Btc Eyes Haiti Mobile Market

By NATARIO McKENZIE

Tribune Business Reporter

nmckenzie@tribunemedia.net
The Bahamas Telecommunications Company (BTC) is still aiming to enter Haiti’s cellular market, its chief executive confirmed yesterday, arguing that the carrier would effectively be “dead in the water” if it did not expand outside this jurisdiction.
Speaking at a private sector luncheon to host Haitian president Michel Martelly, Leon Williams said that with new players expected to provide competition in the Bahamian cellular market by either 2015 or 2016, the company would have to grow outside the Bahamas.
Mr Williams said Haiti represented that opportunity, as BTC has already extended an under-sea fibre optic cable to that country. “In 2005 we negotiated building the fibre submarine cable into Haiti.
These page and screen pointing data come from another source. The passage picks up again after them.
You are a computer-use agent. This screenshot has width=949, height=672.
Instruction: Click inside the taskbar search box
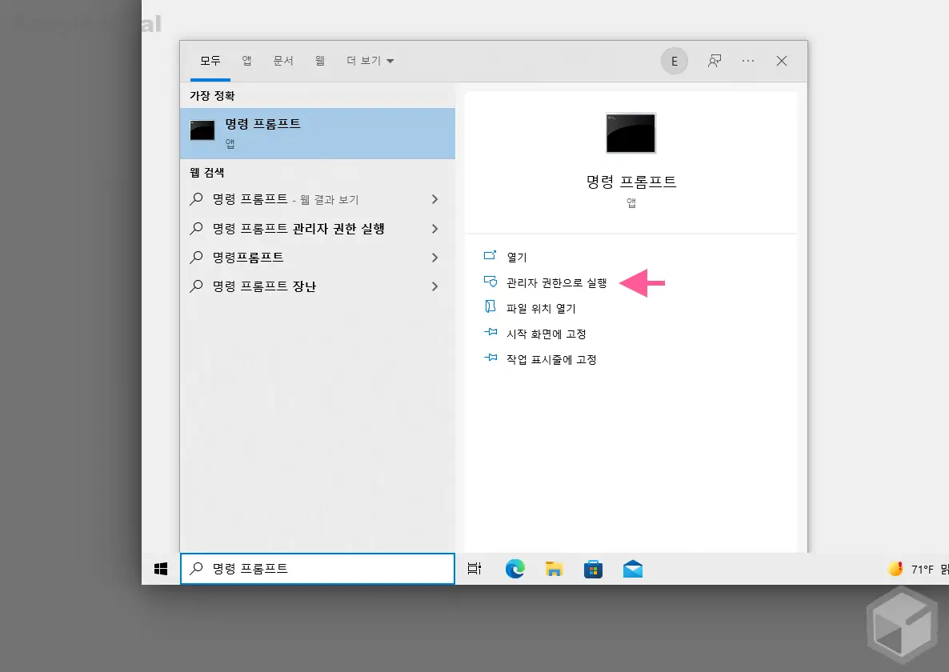(318, 569)
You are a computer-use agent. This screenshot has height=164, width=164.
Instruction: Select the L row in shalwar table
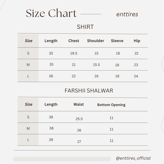tap(83, 140)
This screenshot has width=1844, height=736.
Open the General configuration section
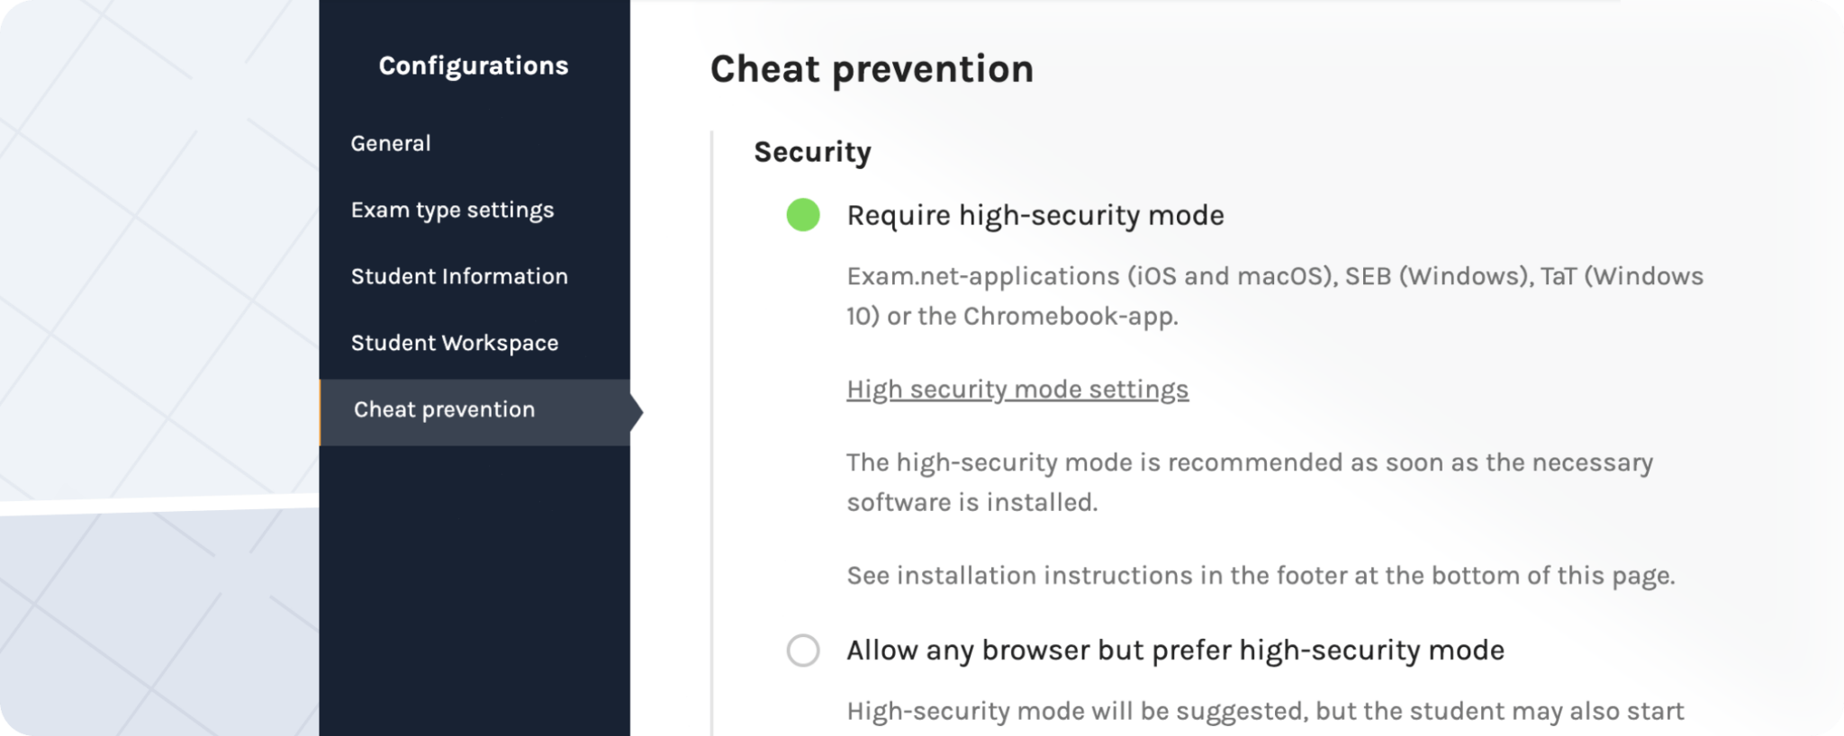(391, 143)
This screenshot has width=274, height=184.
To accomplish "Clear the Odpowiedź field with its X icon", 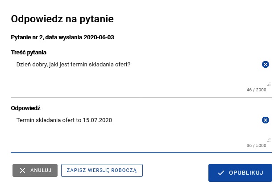I will click(x=265, y=120).
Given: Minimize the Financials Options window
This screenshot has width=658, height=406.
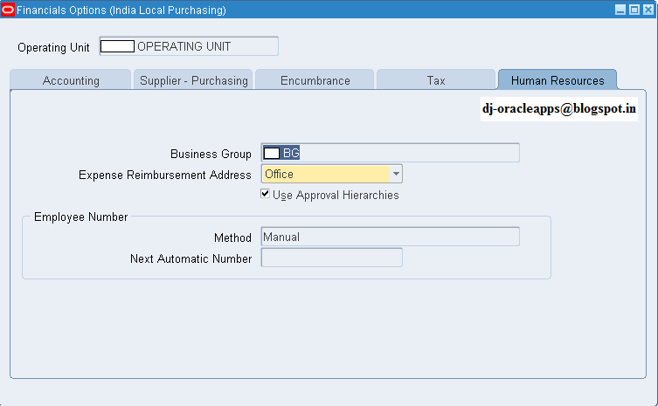Looking at the screenshot, I should (x=620, y=10).
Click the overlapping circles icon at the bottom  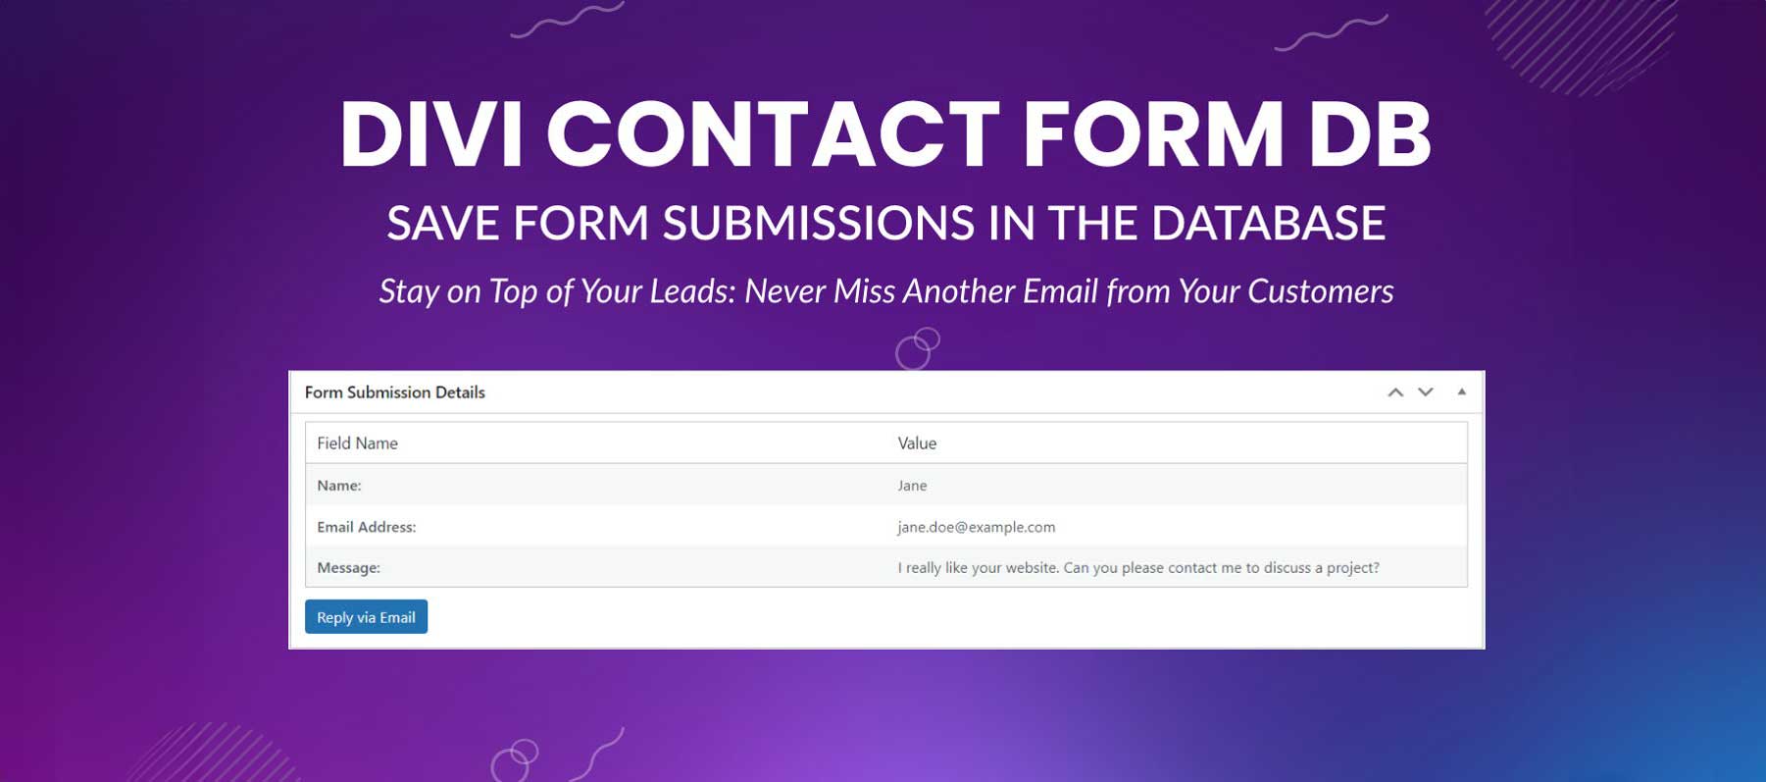pos(515,759)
We had looked at working with the government of Haiti,” he explained.
“We had made an offer to work with Teleco de Haiti and looked at the possibility of a GSM license, and and an ISP (Internet) license and a cable license. We didn’t capitalise on it and there was a changing of administrations in 2007, and so nothing happened with Haiti.
“We still have the cable there, it’s working, it’s underutilised and certainly BTC would like to go back into Haiti and see what the possibilities are.” Mr Williams. added: “Since we didn’t take the opportunity, Digicel went in. Digicel has 3.5 million customers in Haiti compared to a Cable & Wireless Communications (CWC), which has 1.3 million in the entire Caribbean.
“I don’t have to tell you that Haiti is Digicel’s number one money earner, and compared to what they take out of Haiti to what BTC’s total package is in the Bahamas, it is almost two to three times as much.”
Some observers will argue that BTC has already ‘missed the boat’ on Haiti, and that it and its controlling shareholders would be better off first focusing on preparing it to fight off cellular competition on its home turf in the Bahamas. It is also unclear whether entering Haiti would fit with CWC’s plans.
Mr Williams said that while BTC has remained competitive as the dominant monopoly carrier for cellular services, it has its share of challenges ahead.
The challenge for BTC is it is the dominant monopoly carrier of cellular in the Bahamas. We have always been in competition for the Internet services,” he said. Cable Bahamas launched Internet services long before us, so we were playing catch up. SRG, which was acquired by Cable Bahamas, actually is competing with us. We are being competitive in the fixed-line, in data and competitive in Internet services.
Cable has television that we don’t have, and so if they were to get a mobile licence they would have quad play; we would have triple play. BTC certainly has some challenges in front of it.”
Mr Williams added: “The Bahamas is 350,000 people. There will be a new player in the market come 2015, and a third player in the market come 2016. The pie is just so much, and all you are doing is dicing it up into smaller quarters.
BTC has to extend outside the Bahamas and grow the market someplace else for top-line revenues or we are dead in the water. It’s not rocket science Some people may argue that I’m pressing the panic button, but it’s reality. Normally the rule of thumb is that a new entrant will take 33 per cent of the cellular customers; that’s 100,000.
BTC has to do something to be able to win the hearts and minds of the Bahamian people. It has to do something to win the market share. No one is going to come here to make an investment in cellular service without making a return on their investment.”